Jeff Saut: Life After Dow 10,000
Avoid playing the laggards in favor of the leaders.
Editor's Note: The following article was written by Raymond James Chief Investment Strategist Jeff Saut. It has been reproduced with permission for the benefit of the Minyanville community.
In Greek mythology, Sisyphus was the son of Aeolus, who was the King of Thessaly. Noted for being sly and evil, this cunning knave waylaid travelers and murdered them. After betraying the gods, Hades himself intervened and as punishment required Sisyphus, for all of eternity, to roll a huge stone to the top of a hill only to have it plunge back down just as it was about to reach the crest.
According to the dictionary, Sisyphus means “endless and unavailing, as labor or task.” Since mid-September there’s little doubt investors have felt the same frustration Sisyphus did as the media trumpeted the Dow Jones Industrial Average’s (DJIA) failed assaults on 10,000.
Last week, however, Sisyphus succeeded as the senior index legged past the 10,000 mark for the first time in more than a year, causing one Wall Street wag to ask: “Is this a breakout or a fake out?” (See Breakout or Fake Out?)
Nevertheless, many people continue to view the stock market’s advance with skepticism. As our technical analyst, Art Huprich, pointed out at Raymond James’ Vancouver conference last week, “both Jeff and I continue to get questions about DJIA 2700, or in some cases DJIA 400, as is being forecast by certain pundits.”
Worth considering, however, is that these same pundits have been forecasting those downside targets for 10 years.

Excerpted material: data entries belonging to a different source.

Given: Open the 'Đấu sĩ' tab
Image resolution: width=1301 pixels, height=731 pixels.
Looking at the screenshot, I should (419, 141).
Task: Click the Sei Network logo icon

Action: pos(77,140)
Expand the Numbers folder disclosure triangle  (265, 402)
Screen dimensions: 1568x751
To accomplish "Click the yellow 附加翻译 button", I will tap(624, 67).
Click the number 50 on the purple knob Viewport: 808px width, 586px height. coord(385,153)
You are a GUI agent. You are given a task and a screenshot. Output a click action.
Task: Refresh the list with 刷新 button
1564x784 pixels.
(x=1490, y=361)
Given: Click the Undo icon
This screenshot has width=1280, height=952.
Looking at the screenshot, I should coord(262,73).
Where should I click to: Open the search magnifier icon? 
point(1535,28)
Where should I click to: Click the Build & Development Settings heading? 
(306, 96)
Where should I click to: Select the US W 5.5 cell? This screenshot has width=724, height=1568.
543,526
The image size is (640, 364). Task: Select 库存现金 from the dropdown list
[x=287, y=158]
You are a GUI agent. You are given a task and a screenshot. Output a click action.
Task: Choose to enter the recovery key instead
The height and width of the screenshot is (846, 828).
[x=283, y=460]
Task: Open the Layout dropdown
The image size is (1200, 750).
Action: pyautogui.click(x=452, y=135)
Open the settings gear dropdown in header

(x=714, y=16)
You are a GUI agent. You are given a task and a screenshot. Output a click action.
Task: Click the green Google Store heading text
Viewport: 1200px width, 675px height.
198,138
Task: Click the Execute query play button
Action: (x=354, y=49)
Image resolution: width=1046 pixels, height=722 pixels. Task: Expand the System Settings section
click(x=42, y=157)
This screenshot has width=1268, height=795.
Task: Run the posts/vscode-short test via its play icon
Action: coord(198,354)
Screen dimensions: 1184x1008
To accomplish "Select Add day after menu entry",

Still, the media trots them out, and subsequently my phone lights up with the question: “Do you really think this is a rally in a bear market; and, can the DJIA really go to 400?
To us it’s interesting that despite the monstrous rally in stocks, accompanied by extremely strong advance/decline statistics (see chart), the negative nabobs continue to call this a bear market “sucker’s rally!”
Source: Thomson Reuters
While it’s true that markets can do anything, the real “suckers” have been the bears who didn’t employ adaptive asset allocation and consequently have “sat” out the seven-month rally.
Clearly, Raymond James disagrees with the bears’ assessment, having maintained the view that this is a new bull market since April. Moreover, participants got the Dow Theory confirmation of that “bull market” strategy in July, or August, depending on which levels you used for the Dow and the Transports.
Whether the current rally turns out to be a tactical bull market within the longer-term confines of a trading range market or the first leg of a new secular bull market remains to be seen. But, as Raymond James told Todd Harrison, our friend and founder of Minyanville, “Does it really matter?!” Indeed, as the title of Ned Davis’s legendary book reads, Being Right or Making Money?